Up to this point in his career, the Columbian singer-songwriter had experimented with a variety of music genres—reggaetón, vallenato, trap, and even R&B. But when he decided to create a new song based on the Bachata—a Dominican style, acoustic guitar-infused style with Spanish, African, and Taino elements—using electronic riffs and R&B vocals, it was a risky move. Released in May 2022, “La Bachata,” became his biggest hit to date.
“If you don't try different things, you're not going to get what you’re looking for,” he says.
His third album, 2000 — 23 years out of synch with its title — in 2023, includes collaborations with Argentine singer Maria Becerra on "Éxtasis", and Marshmello on "El Merengue,” and ranked No. 11 on the Top Latin Albums chart. Turizo also collaborated with Shakira on her 2023 single, “Copa Vacía,” and made it into her mermaid-themed video.
“Every day is like trying to challenge myself to see how I can get better, how I can do my best and how I can improve what I know,” he says. “I see it as a game. You try and just be better every day, you know? I have the blessing, thank God, to be doing something that I love to do.”

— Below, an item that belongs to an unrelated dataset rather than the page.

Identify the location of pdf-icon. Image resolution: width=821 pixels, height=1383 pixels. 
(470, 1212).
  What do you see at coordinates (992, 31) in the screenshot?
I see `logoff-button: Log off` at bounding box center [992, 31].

Beginning with Gloria Estefan in the 1980s and Jennifer Lopez, Ricky Martin, and Shakira in the ’90s and 2000s, a new generation of musicians such as Bad Bunny, Karol G, Peso Pluma, and, of course, Manuel Turizo, are enjoying crossover fame in the U.S. According to a study released last year, Latin music listenership had increased by 15.1% over a year with almost 51 billion streams by June 2024, outpacing rock, pop, gospel, and country. That makes Latin music the fastest-growing genre on U.S. streaming platforms.

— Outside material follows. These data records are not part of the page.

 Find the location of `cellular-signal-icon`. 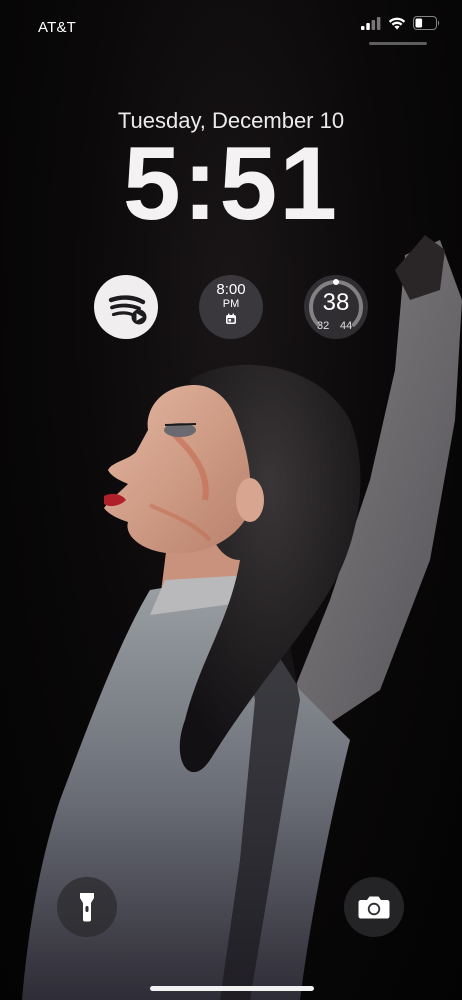

cellular-signal-icon is located at coordinates (371, 23).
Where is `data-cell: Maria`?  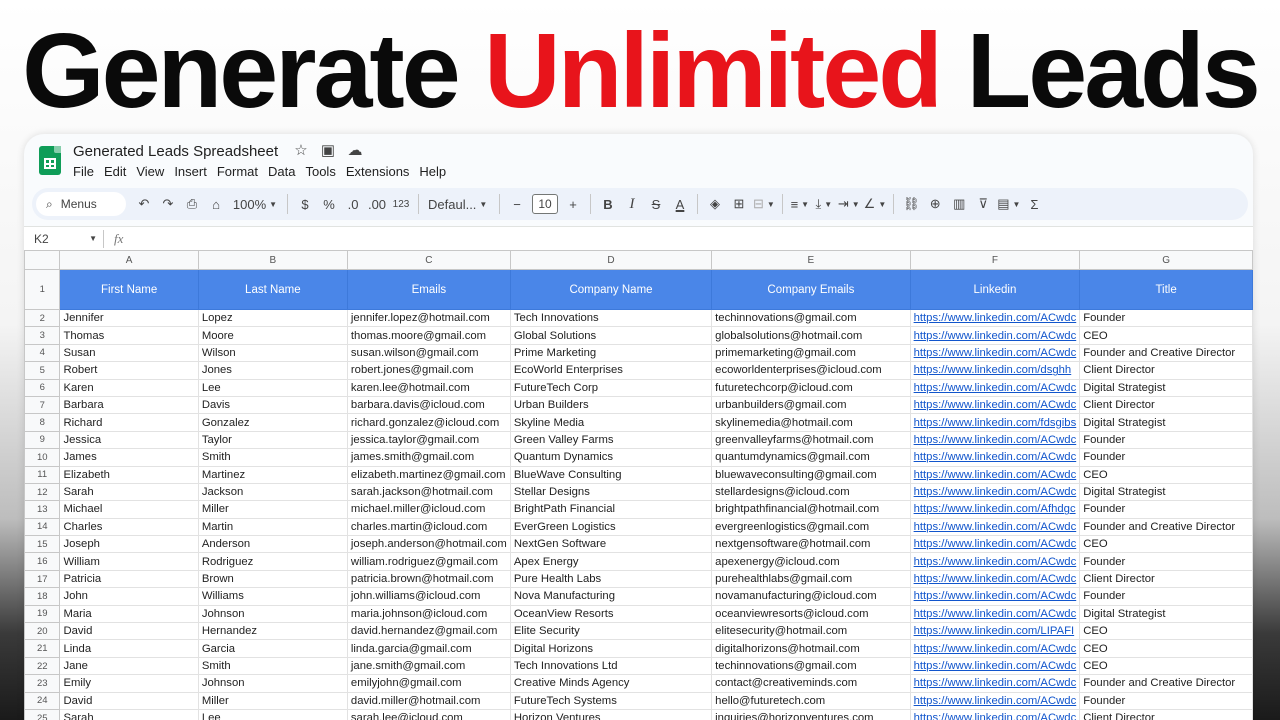
data-cell: Maria is located at coordinates (129, 614).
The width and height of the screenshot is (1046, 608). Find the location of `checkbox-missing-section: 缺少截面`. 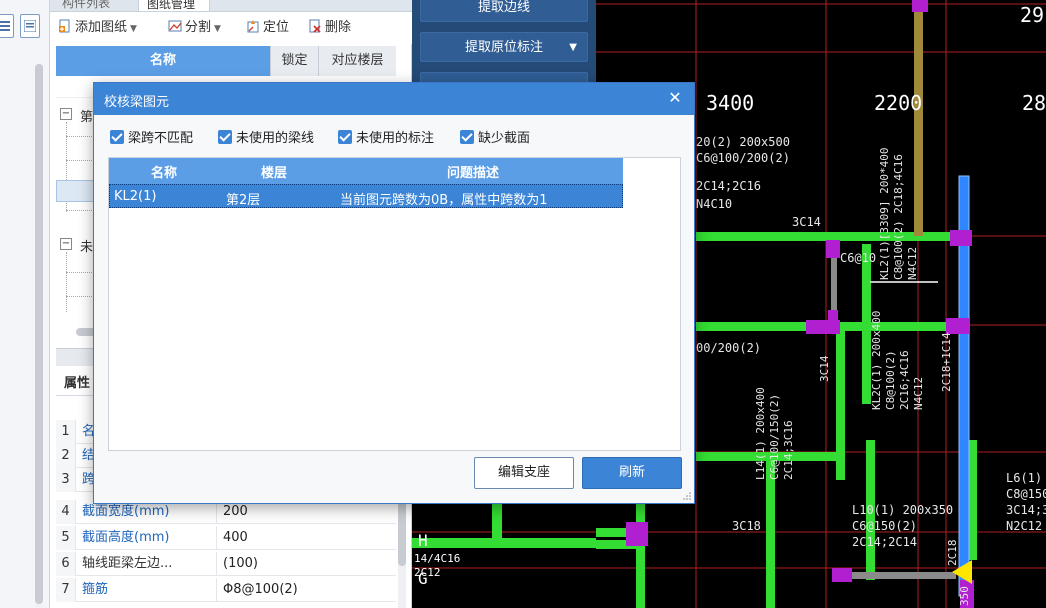

checkbox-missing-section: 缺少截面 is located at coordinates (496, 136).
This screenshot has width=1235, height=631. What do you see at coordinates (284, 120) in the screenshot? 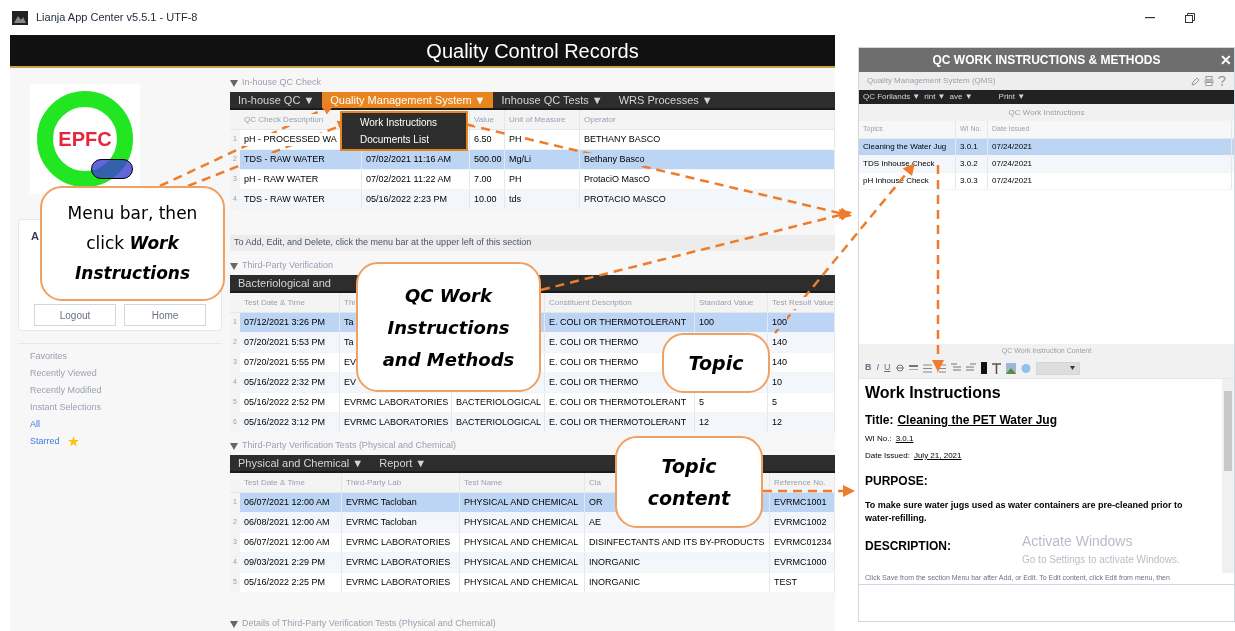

I ask him how he feels about this current surge of Latin music in the U.S. He tells me it’s both incredible and brutal — I assume he means his relentless work schedule. Now that he’s living in Miami, he’s witnessing it firsthand. “I love it,” he says. “It fascinates me and I hope it’s the same with my music. And we have to learn, internalize, evolve, and try new things, make a new, happy, and content world.”

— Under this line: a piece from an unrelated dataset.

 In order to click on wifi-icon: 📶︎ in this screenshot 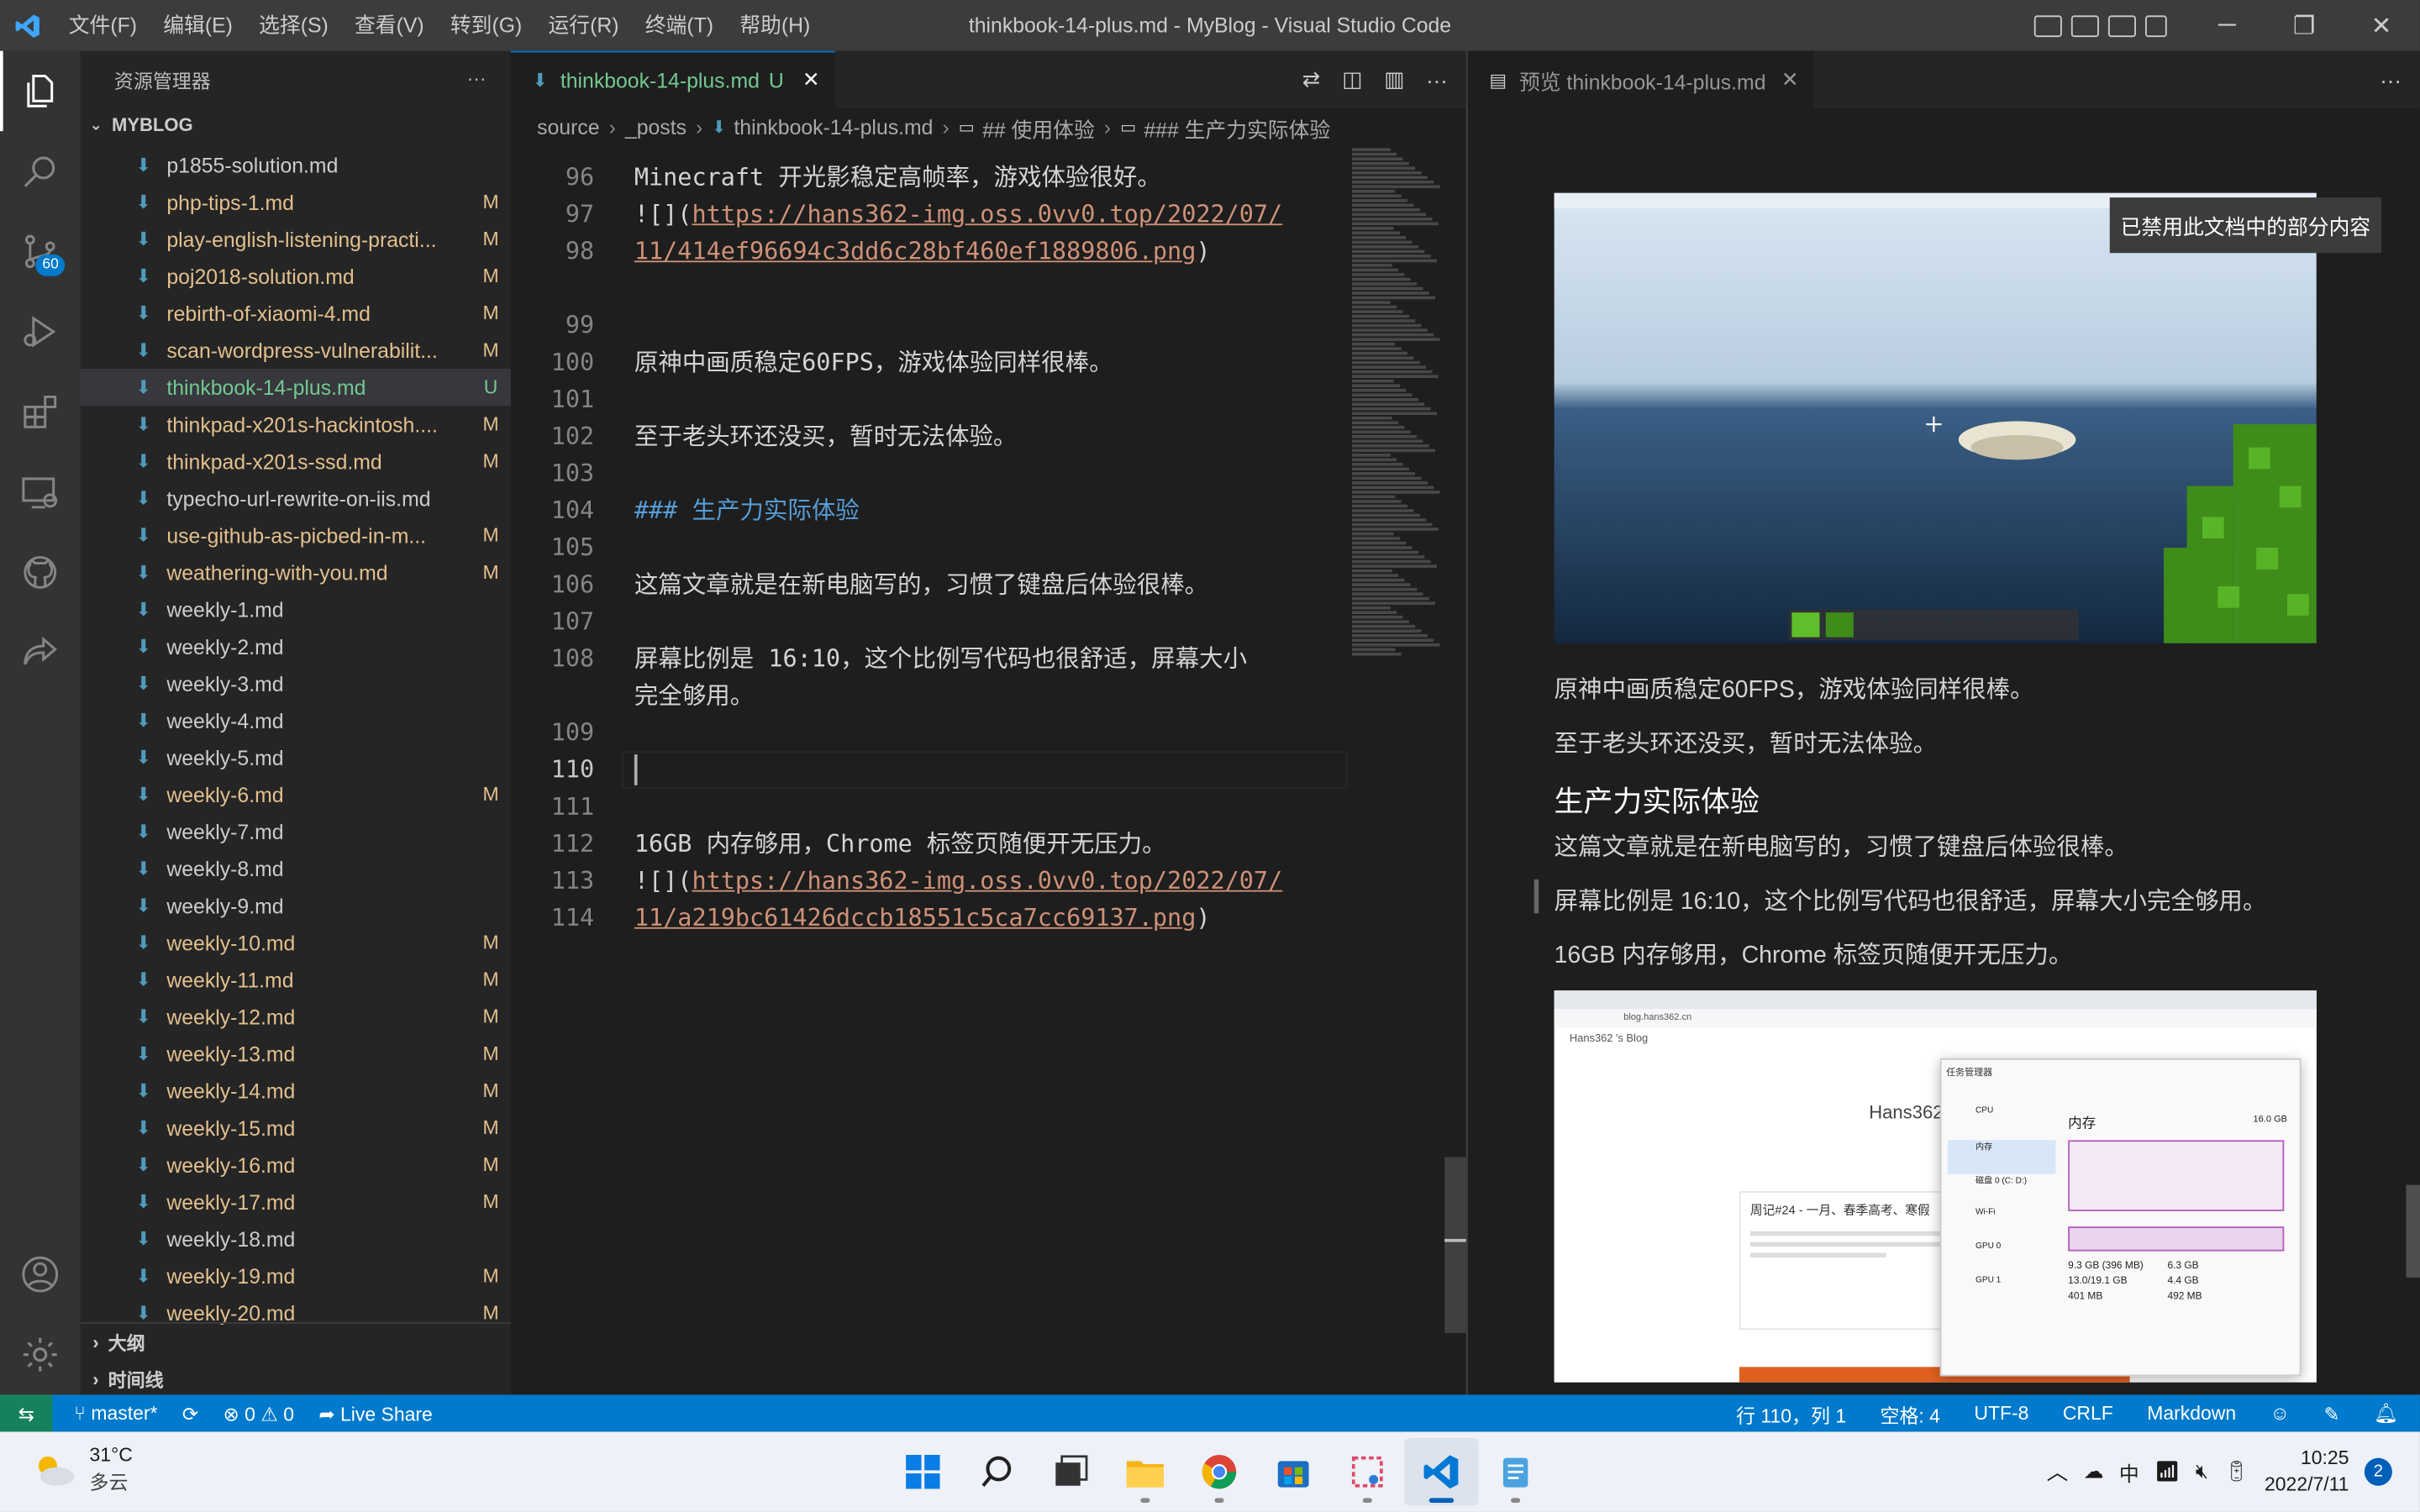, I will do `click(2167, 1472)`.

In November 2024, Manuel released 201. Named after the apartment unit he grew up in as a boy, the 12-track album showcases a mix of Latin rhythms and urban beats. It was important for him to transport listeners to the simplicity and beauty of his hometown during his childhood.
“I wanted to make it feel like you're in my city, in Montería, in the Caribbean,” he says. “I wanted people to feel like how it would sound if I take you to a party with my friends where I'm from, what I like to listen to, how it would be.”
His childhood apartment number on the album cover is more than an identifier of rental space, he says; it’s a testament to how far he’s come. “It's where my life happened, where all the bad and the good things happened.” The idea, he says, is for people to listen to the album in their own places, with their families and the people they love, and to make memories. The release date of the album was intentional as well, right before the holiday season when families and friends get together to enjoy each other’s company.
“It's about being with your people, to enjoy with your people. It's being happy. It's just being chill with good vibes,” he says. While each track is different, he says, the overall vibe is the tropical flavor of the Caribbean. “In Colombia, I feel we love to party, we love to be happy.”
Manuel never thought music would lead him to become one of Columbia’s biggest music sensations since Shakira. “I just wanted to do something that I really love to do,” he says. “I didn't know anything else. I didn't know how far you could go on this. I didn't know anything about the music industry. I just knew that I liked the music.”
He says what he really holds dear is his family, who were his first supporters. Julián, who helped him launch his musical career, is still his musical partner. In fact, he composes most of Turizo’s songs.
His roots lie, he says, not in where he geographically came from, but who he came from. “Where you come from is your DNA… and that is everything,” he says. “In the end, we are what we are taught.”